I found that question in a query form for an agent that I reached out to. For those of you who don’t know querying is like your book applying for a job, save with more rejection. Agents want various degrees of things to query them. The most essential being a query letter…that and a completed, edited, beta-read, edited several more times, novel. But the query letter is the most important because most aren’t going to make it to your novel.

Why are you the person to tell this story?

I stared at that question for a very long time, but not because it was difficult. I knew the answer right away, it escaped me like a gasp, like a laugh, like a god damn growl. “Because it’s mine.”

As writers we all bump into stories that aren’t ours and sometimes tell them anyway. Maybe it’s something that happened to a friend, or anecdote we heard at a party, a footnote in a history book that we found intriguing, or an article we read online that begged to grow a plot and expand off the page, something that needs research and care and that question ‘Why are you the person to tell this story?’ But a novel? But my novel?

The pitch for my novel, The Beast of Domarr Fell, is Beowulf meets Yojimbo. I’m not the person to tell this story because I can read Old English or have a deep understanding of the works of Akira Kurosawa, I can’t and I don’t. The pitch is the pitch, the novel is the characters, and they are made of me.

Fianna’Dale bard to the High King of the Vottr, is filled with my confidence and shaped by my humor, formed from what I think is clever and what I think is brave. Isha, young seer, daughter of warriors and thralls, lost to angst and power and struggle of identity, is shaped by teenage years and battles with insecurities and the constant search for self. Dayur, the Red Druid, reluctant monster hunter, tired old man forged of guilt and fear with a paunch, baldhead and red beard is so very obviously made of me.

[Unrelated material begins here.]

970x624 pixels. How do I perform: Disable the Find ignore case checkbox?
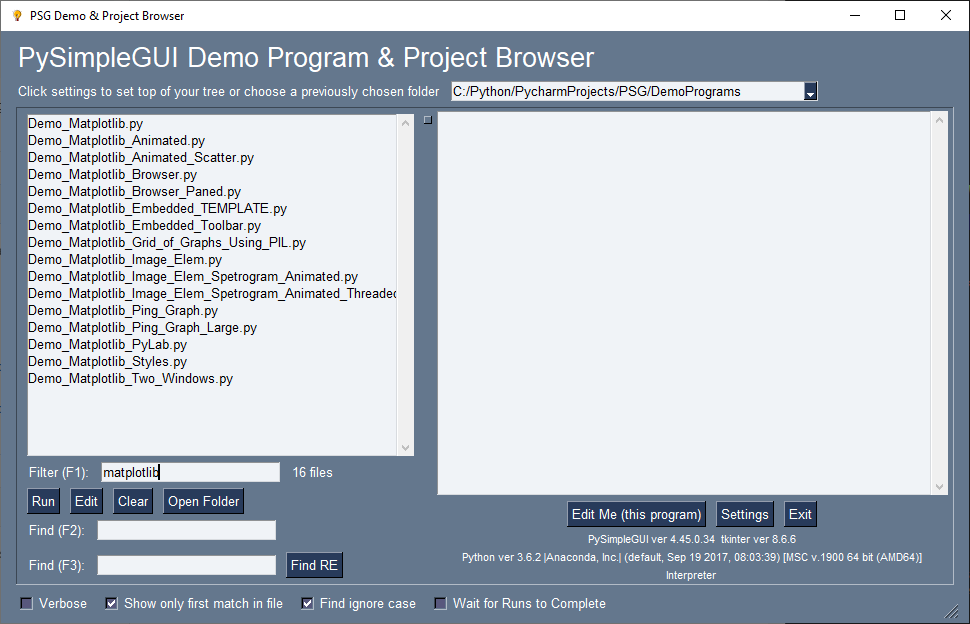point(305,603)
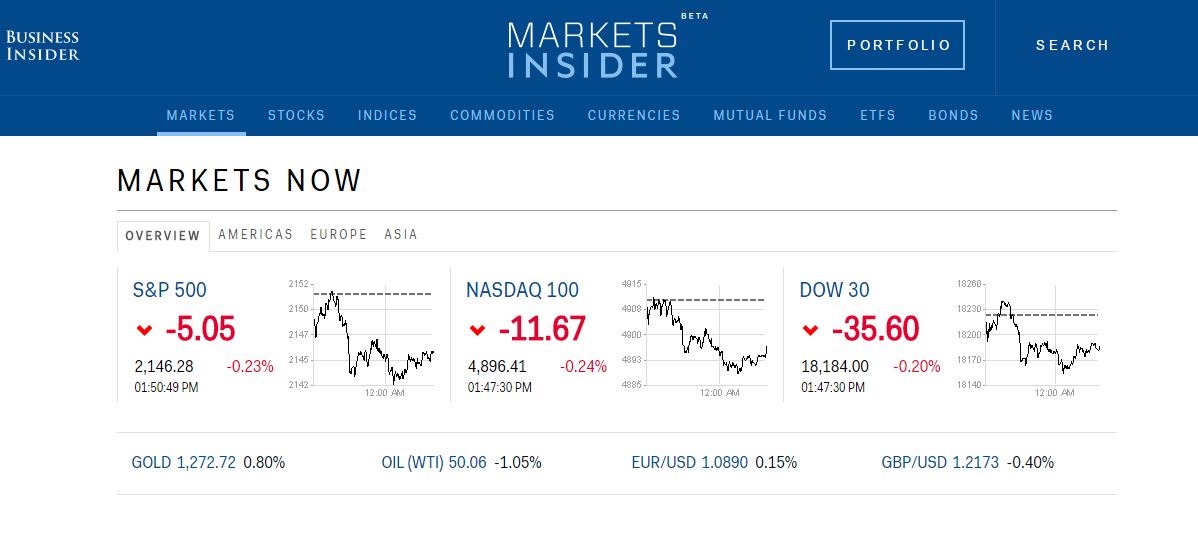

Dayur is bond to a familiar, called Whisper. She is a half-formed ghost covered in a cloak made of moth wings and is always hungry. She screams and throws tantrums and rages within him and her needs determine much of Dayur’s life. Dayur and Whisper were bond when Dayur was twelve and forever he has questioned if there is something wrong within him. The other druid children received familiars in the shape of birds and foxes, while he received a banshee that can’t touch or move or live without him.

Much of my childhood felt fragile, made up of responsibility and failure and the constant sense that I had done something wrong, that sense grew and transformed into a fear that I, in fact, was something wrong. And from there, were struggles with phantoms that raged and hated me and called me the worse possible things and yet also needed so much of my attention. 

My life is not dramatic. I didn’t team up with my anxiety and depression to slay monsters. I didn’t confront or resolve my phantoms the way Dayur does. My pain was not epic like his. It was born of small days and likewise quiet and small defeats that I eventually overcame. And I have had love and support and second chances that Dayur never got.

He is also quite different from me and not just because he’s a Viking warrior with a battle axe. He’s kinder than me with near infinite patience. He’s quiet and solitary and I’m not. I talk way too much, especially when I get nervous like Fianna. Dayur has trouble talking to people at all. He is of my image, made from parts I wish I had and parts I’m glad I don’t have, but all of them are of me.

Even the characters that feel farthest from me have my philosophy, have my understanding of the world or are shaped in opposition to it, or come from questions of it. At the very least they are born of a world that works by my logic and are funny or stupid or cruel by what I deem to be so.

Now, because it’s my novel, it’s imperfect. Hell, it might even be bad. I don’t think so, but it’s possible. It’s probably too long. I keep wading in and trimming it, but I never can seem to get it down as much as I would like. The plot might be too cliched, it’s certainly not revolutionary, but I’m proud of it. I’m proud of my characters, mined from me, shaped by my words but living their own lives. Me and not me, but certainly all mine. Just as ‘The Beast of Domarr Fell’ is mine.

So why am I the person to tell this story? Because I’m the only one that possibly could.